◆ **What you are asked to do**: Copy out the full text below on sediment culturing and planned microbial research, word for word.

For sediment samples, ~0.5 mL of sediment was used as the innoculum in three different types of anaerobic media: methanogen enrichment media, sulfate-reducing bacteria media, and media to enrich for organic-matter-utilizing microbes. The culture bottles for methanogen enrichment media and sulfate-reducing bacteria media were incubated at 5°, 37°, 65°, and 85°C. The culture bottles for the enrichment of organic-matter-utilizing microbes were incubated at 37° and 65°C. Cell counts of in situ cell densities as well as determination of cell densities in cultures were performed with 4′,6-diamidino-2′-phenylindole-dihydrochloride, a nucleic acid stain.

Molecular studies based on 16S ribosomal ribonucleic acid gene sequence information, including polymerase chain reaction amplification, will be part of a postcruise research program. In addition, onshore investigations will address the potential metabolic activity of microbial populations and microscale observations of sulfide, phosphate, graphite, and stable isotope compositions to determine the impact of biomineralization.

Items from a dataset
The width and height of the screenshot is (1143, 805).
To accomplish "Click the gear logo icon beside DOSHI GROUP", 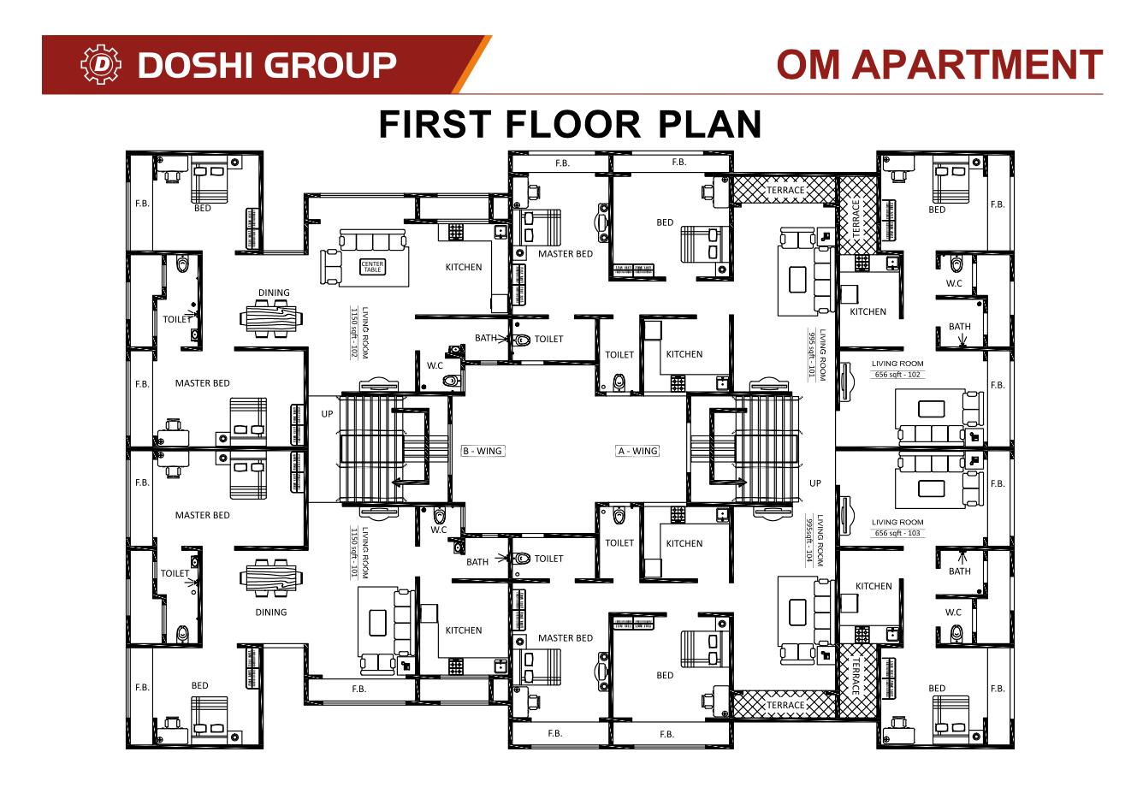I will point(101,65).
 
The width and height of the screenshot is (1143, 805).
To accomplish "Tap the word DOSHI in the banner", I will point(193,65).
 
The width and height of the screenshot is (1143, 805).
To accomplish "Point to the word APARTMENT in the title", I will point(977,65).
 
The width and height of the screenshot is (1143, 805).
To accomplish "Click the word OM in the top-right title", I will point(808,65).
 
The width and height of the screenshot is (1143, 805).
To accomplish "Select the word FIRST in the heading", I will point(435,125).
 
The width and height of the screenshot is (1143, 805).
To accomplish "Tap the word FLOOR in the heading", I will point(572,125).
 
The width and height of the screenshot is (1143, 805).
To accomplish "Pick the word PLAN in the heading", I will point(709,125).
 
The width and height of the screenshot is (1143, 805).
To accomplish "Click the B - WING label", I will point(483,451).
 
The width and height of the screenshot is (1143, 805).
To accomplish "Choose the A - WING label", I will point(638,451).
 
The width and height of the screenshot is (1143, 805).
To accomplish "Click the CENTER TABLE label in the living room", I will point(372,267).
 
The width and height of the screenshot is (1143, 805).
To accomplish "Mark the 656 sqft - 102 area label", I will point(897,375).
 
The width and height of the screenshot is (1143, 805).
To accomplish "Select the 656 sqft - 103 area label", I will point(897,533).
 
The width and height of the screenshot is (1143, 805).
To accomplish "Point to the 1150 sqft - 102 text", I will point(353,333).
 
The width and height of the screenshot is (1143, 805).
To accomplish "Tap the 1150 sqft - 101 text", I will point(353,553).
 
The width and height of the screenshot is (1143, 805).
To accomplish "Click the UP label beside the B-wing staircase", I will point(327,414).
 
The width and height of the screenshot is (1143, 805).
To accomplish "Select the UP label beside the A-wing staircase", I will point(815,483).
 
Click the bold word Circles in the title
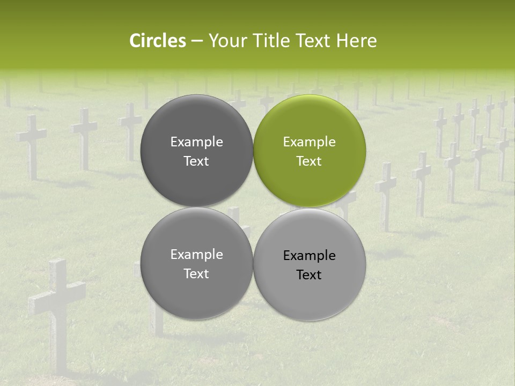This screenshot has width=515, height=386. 157,41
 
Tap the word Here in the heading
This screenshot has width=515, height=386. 357,41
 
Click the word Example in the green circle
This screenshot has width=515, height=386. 310,142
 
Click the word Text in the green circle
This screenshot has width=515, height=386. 310,161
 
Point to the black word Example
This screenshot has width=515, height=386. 310,256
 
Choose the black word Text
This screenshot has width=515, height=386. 310,275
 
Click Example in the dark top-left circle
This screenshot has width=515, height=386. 196,142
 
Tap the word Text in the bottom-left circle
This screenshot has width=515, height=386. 196,274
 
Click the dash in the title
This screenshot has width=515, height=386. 197,41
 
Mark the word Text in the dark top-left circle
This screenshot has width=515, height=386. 196,161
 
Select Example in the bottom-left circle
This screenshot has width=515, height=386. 196,255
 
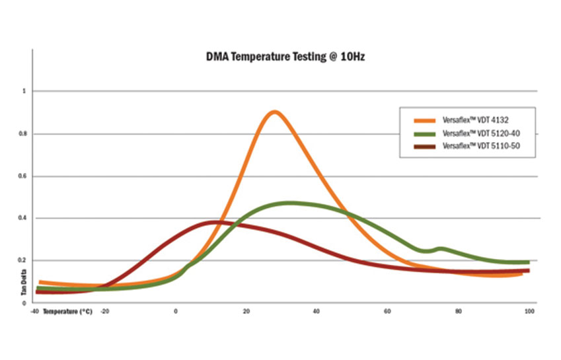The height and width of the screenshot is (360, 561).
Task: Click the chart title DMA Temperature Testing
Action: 285,57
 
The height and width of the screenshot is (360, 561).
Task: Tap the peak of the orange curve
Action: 274,112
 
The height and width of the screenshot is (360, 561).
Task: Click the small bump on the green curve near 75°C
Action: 441,248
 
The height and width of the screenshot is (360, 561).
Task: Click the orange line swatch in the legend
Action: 424,121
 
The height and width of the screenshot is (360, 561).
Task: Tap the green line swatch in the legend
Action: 424,133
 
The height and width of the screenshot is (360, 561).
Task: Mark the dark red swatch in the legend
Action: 424,145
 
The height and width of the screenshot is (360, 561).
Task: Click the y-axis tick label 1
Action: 24,91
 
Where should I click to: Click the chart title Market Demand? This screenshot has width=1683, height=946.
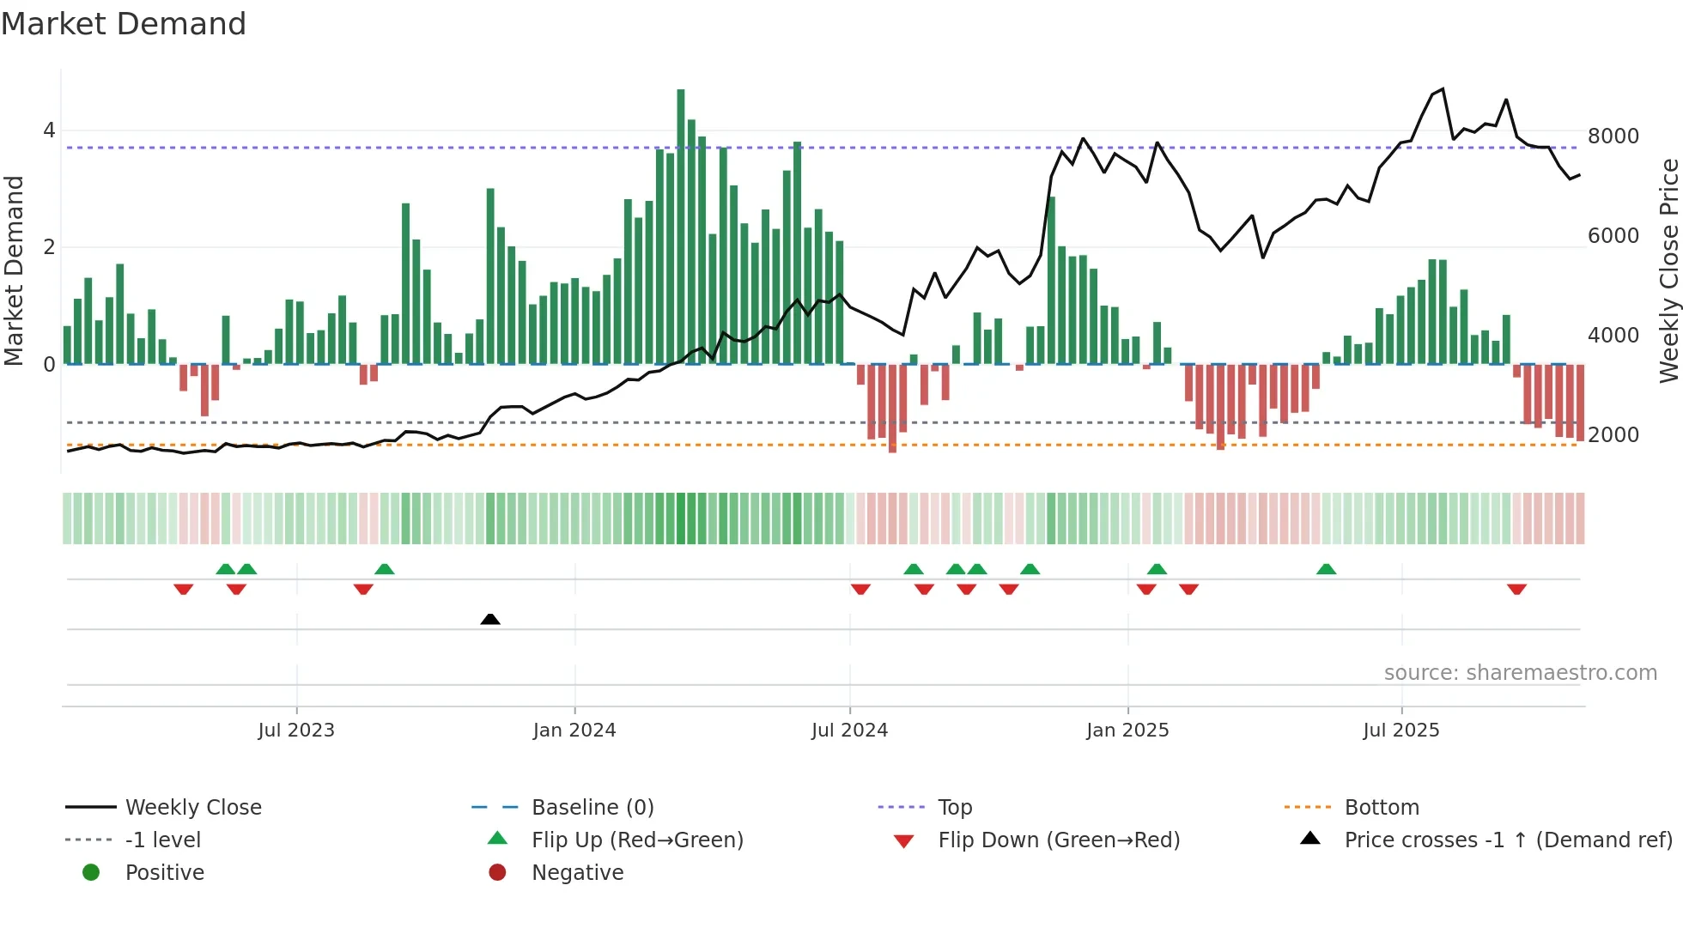124,24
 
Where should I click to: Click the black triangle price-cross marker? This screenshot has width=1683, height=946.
490,619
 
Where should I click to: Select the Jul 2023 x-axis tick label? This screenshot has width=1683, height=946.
296,731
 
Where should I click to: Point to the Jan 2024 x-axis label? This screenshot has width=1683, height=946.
574,731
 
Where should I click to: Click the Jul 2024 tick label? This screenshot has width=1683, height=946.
849,731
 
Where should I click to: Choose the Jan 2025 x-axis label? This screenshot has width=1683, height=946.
1127,731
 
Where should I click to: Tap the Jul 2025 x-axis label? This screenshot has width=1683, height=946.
1401,731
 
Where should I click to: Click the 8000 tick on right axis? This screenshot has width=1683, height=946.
1613,136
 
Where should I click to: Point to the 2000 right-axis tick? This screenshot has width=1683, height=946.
1613,435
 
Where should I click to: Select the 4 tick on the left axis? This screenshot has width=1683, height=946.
49,130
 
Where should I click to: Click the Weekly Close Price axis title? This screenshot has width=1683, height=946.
1668,270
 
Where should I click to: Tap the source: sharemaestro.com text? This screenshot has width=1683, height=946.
1520,673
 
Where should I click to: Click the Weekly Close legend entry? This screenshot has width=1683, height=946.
193,808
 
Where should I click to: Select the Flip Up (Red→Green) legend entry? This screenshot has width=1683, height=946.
637,840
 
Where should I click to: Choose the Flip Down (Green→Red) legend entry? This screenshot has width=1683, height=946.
1059,840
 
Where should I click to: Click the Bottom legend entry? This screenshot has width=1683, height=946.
1382,808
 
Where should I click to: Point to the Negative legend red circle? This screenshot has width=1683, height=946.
497,873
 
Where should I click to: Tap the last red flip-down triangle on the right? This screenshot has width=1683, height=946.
1516,589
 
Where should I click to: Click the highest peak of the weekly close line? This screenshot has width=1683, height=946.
1443,89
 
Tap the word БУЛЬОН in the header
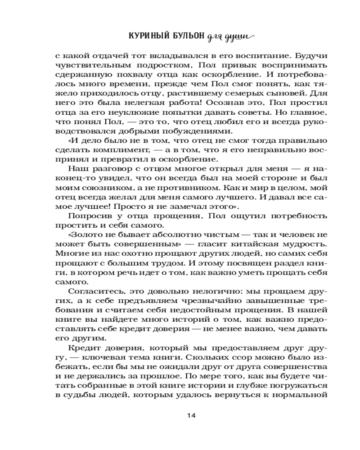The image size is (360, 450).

◆ **Completed task**:
For sediment samples, ~0.5 mL of sediment was used as the innoculum in three different types of anaerobic media: methanogen enrichment media, sulfate-reducing bacteria media, and media to enrich for organic-matter-utilizing microbes. The culture bottles for methanogen enrichment media and sulfate-reducing bacteria media were incubated at 5°, 37°, 65°, and 85°C. The culture bottles for the enrichment of organic-matter-utilizing microbes were incubated at 37° and 65°C. Cell counts of in situ cell densities as well as determination of cell densities in cultures were performed with 4′,6-diamidino-2′-phenylindole-dihydrochloride, a nucleic acid stain.

Molecular studies based on 16S ribosomal ribonucleic acid gene sequence information, including polymerase chain reaction amplification, will be part of a postcruise research program. In addition, onshore investigations will address the potential metabolic activity of microbial populations and microscale observations of sulfide, phosphate, graphite, and stable isotope compositions to determine the impact of biomineralization.